And yet, caution is needed when attempting to “read” this word floating seductively in the archive. For a researcher, the libidinal frisson derived from archival practice carries within itself the hope for discovery or surprise, and in that hope lies the danger of a narrow reading of self-assertion. Confronted by such a figure as Sila, a researcher must skirt a longing for evidence of agency or escape. Again, Spivak provides a cautionary paradigm about the fate of feminized speech. And one must ask, despite this heartrending word, to what extent Sila’s speech is hers at all.1

What happens to this word, particularly in the appeal on her behalf by the advocate Van Ryneveld, is revealing. The document now describes her in a mode that draws upon the language of sentimentality. Thus, a scene is literally “drawn” for the Court of Appeals, a scene in which Sila holds the sleeping Baro:

. . . then meditating as usual, of her fate and that of her children and concerning that she had no hope, for relief, [Sila] was overwhelmed with grief and sadness and resolved to kill her child and then to destroy her own life also, in order that an end may be made to their miseries, in which moment of utmost desperation, she cut her child’s throat, but on seeing the blood was [struck] with terror, and as it were rendered unable to commit the intended suicide, and then ran to the house of the Field Cornet of the ward and reported the occurrence to them. (CJ49/25:458-459)

===

### Problems to solve
1) Name every person the passage on Sila's court record mentions by name.
2) Write the text that follows the passage on Sila's court record.

### Dataset extract

===

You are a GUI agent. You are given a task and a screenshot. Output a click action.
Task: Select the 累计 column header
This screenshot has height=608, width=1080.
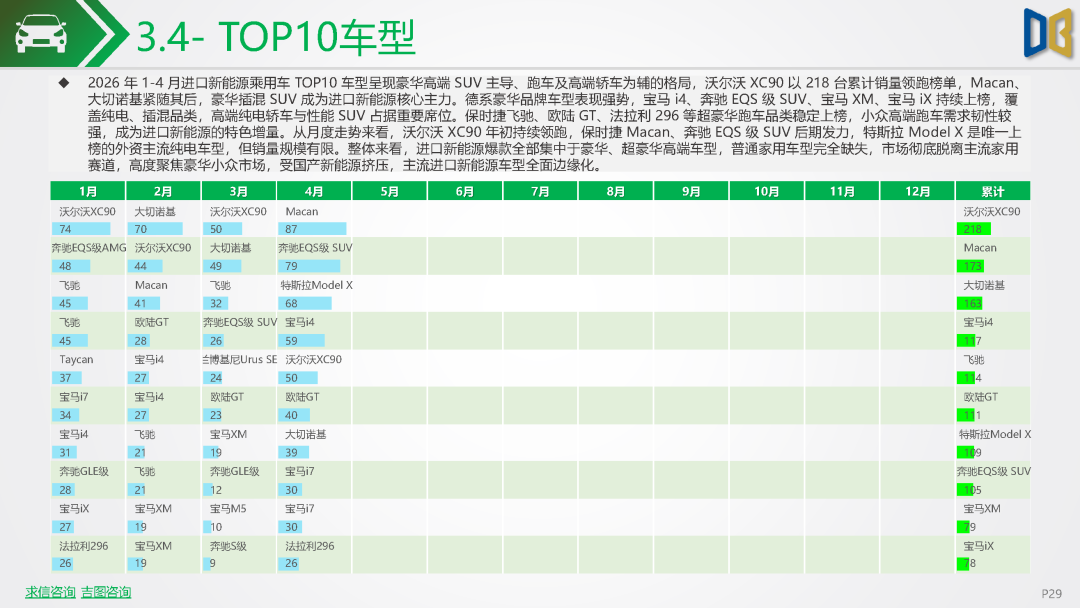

===

### Task-by-task results
1) Sila, Spivak, Van Ryneveld, Baro

2)
Here is a tableau that clearly attempts to negate and redeem Sila’s image as a rebellious monster slave. It works to fit her into a ready discourse: mother with sleeping boy-child in her lap, a boy-child who is already dead in such a scene, since the meditative grief of the mother is what gives to the tableau its poignancy. That this image might also invoke another tableau of mother and son cannot be overlooked. In that other tableau, there is a narrative of divine sacrifice that is, also, a gift of death and freedom. What is necessary for such a messianic tableau is, however, a father figure that consigns his son to the work of sacrifice. Such a figure is missing in Sila’s tale, since paternity is nowhere mentioned in the records relating to her. But the former archetypically Christian tableau can nevertheless be summoned here. Even now, reading the document, the image invoked is conceptual as much as it is given a specific form in the names of Sila, slave, and Baro, her child. This conceptual image of “mother-and-child” works both to beg Christian sympathy and charity from the court and to risk an awful contrast. For, between the allegorical tableau and the brutal actuality of a mother and her dead, murdered child is the problem of agency. If Mary submitted, then Sila refused. Their sons’ deaths incarnate the difference in form through which their wills sought expression.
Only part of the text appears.